Los tres hombres guardaron unos segundos de silencio, superando la emoción del momento. Esa misma noche, por caminos distintos, los dos templarios viajarían con las reliquias preciadas. Pues tenía razón Jacques de Molay: Dios había obrado un milagro en el lino dispuesto por François de Charney. Un lino suave, con la misma textura y color del que dispuso José de Arimatea para envolver el cuerpo de Jesús.

— o O o —

Llevaban muchas jornadas cabalgando cuando, por fin, divisaron el Bidasoa. Beltrán de Santillana, acompañado por cuatro caballeros y sus escuderos, espoleó las monturas. Ansiaban entrar cuanto antes en España, lejos del acecho del rey Felipe.

Sabiendo que podían seguirles los asesinos del rey, apenas habían descansado.

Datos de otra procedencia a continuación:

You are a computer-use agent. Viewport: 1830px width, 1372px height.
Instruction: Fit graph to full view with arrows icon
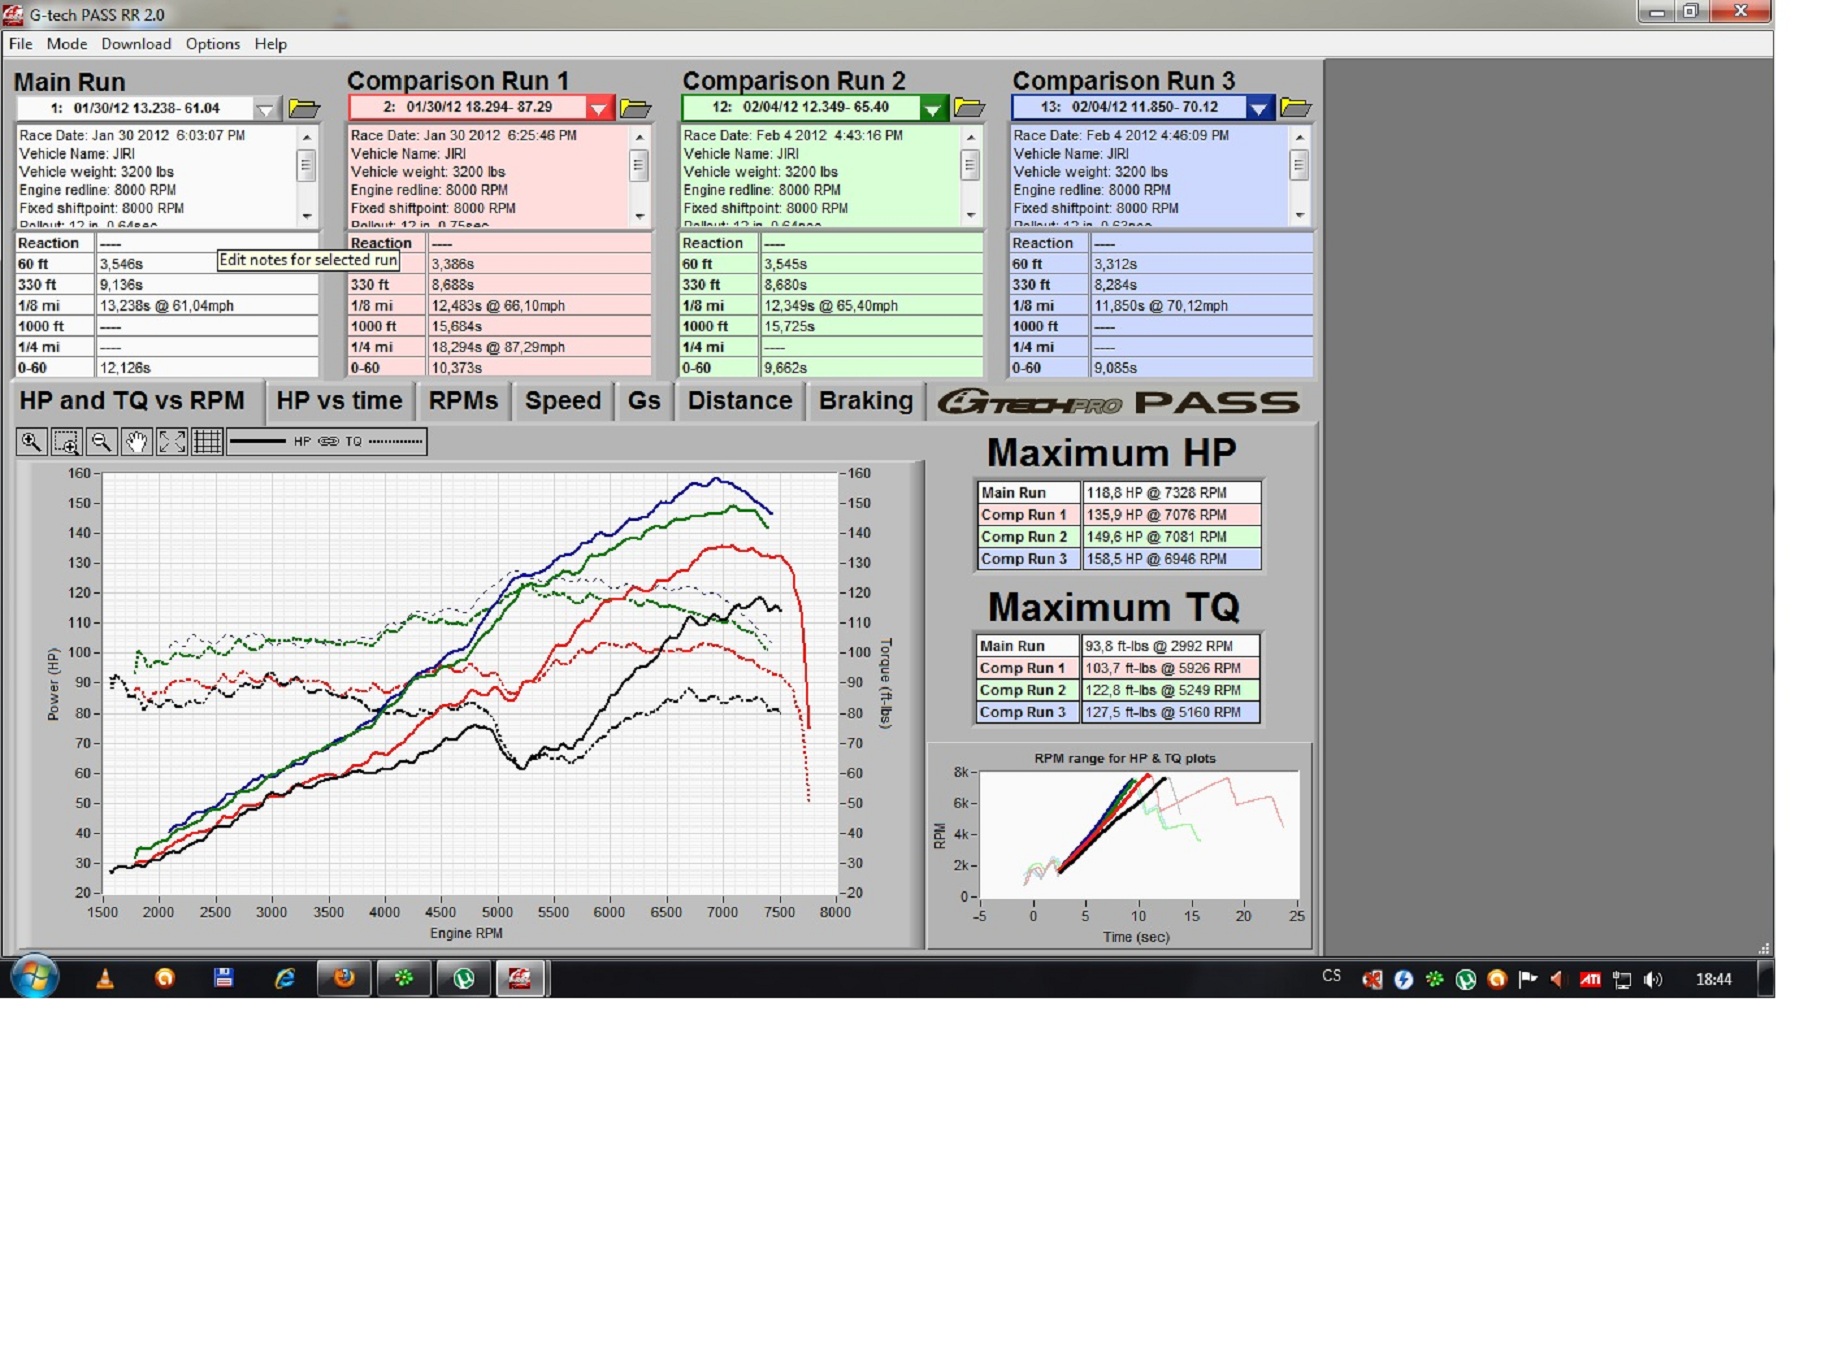point(172,441)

Felipe tenía ojos en todas partes, y no era de extrañar que alguien hubiera acudido a susurrar a sus espías que un grupo de hombres había abandonado la fortaleza de Villeneuve du Temple.

Jacques de Molay les había pedido que no vistieran la capa ni la malla de los templarios, para pasar inadvertidos. Al menos hasta que se encontraran lo suficientemente lejos de París.